What is being asked:
Print the material from the line with "The image size is (1054, 610)." to the line with "coord(563,221)", including both of those lines, and leave the pictures out.
===== Information shown =====
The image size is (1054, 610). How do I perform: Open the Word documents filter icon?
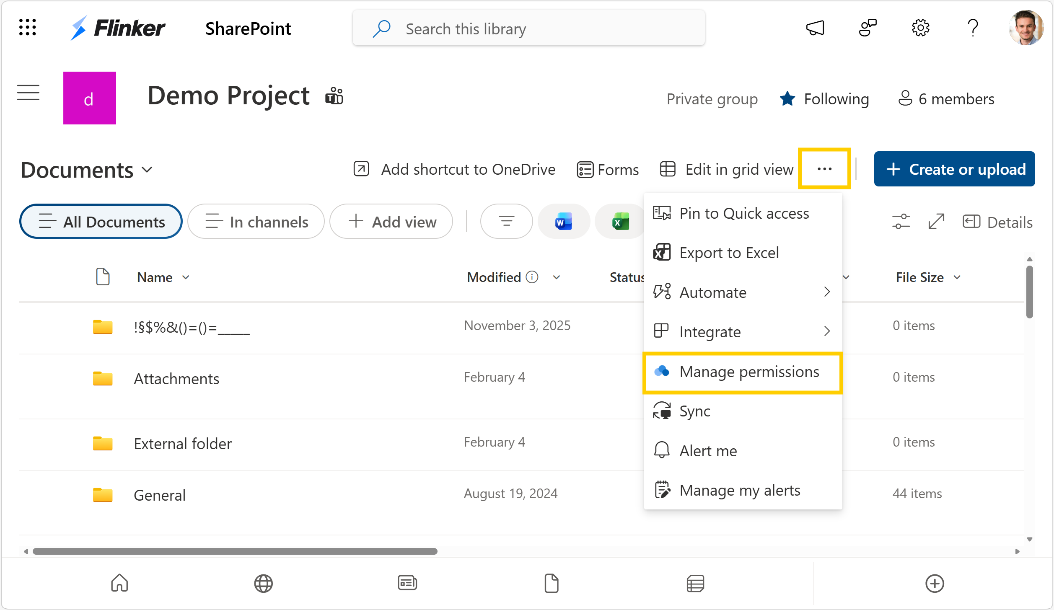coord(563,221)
=====
===== Information shown =====
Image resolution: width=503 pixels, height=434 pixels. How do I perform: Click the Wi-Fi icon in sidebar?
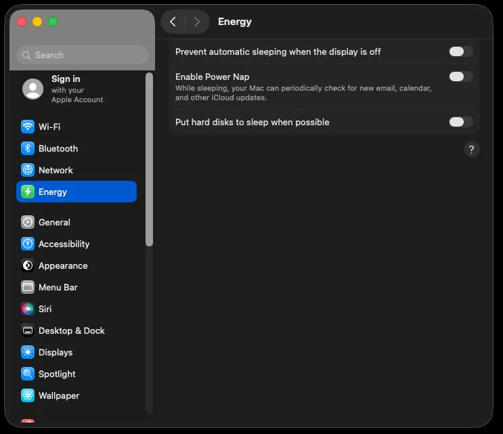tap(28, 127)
=====
===== Information shown =====
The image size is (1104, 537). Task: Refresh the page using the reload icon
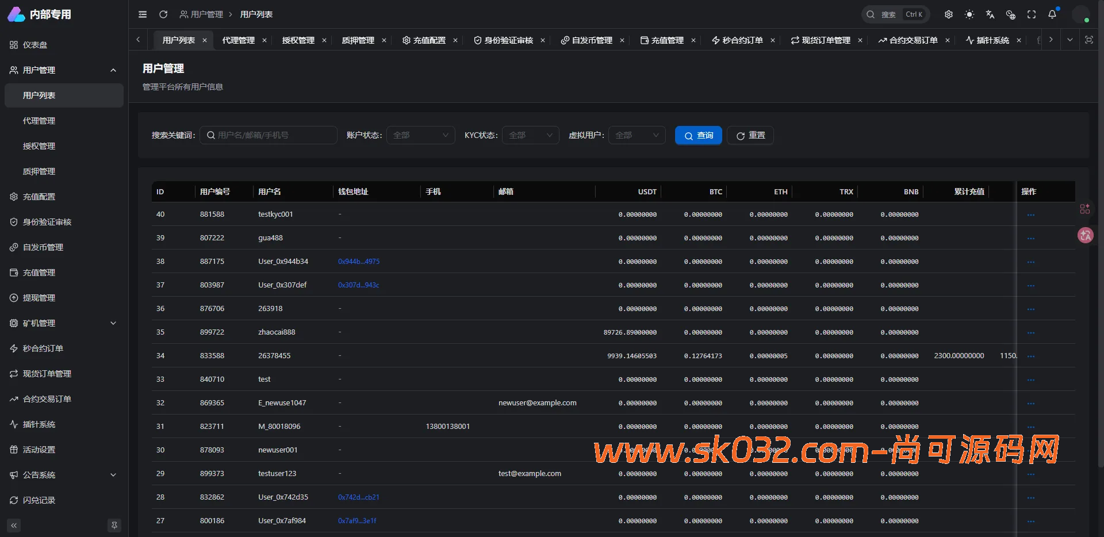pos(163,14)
=====
Worked answer:
The image size is (1054, 610). How do I perform: Open the Word documents filter icon?
coord(563,221)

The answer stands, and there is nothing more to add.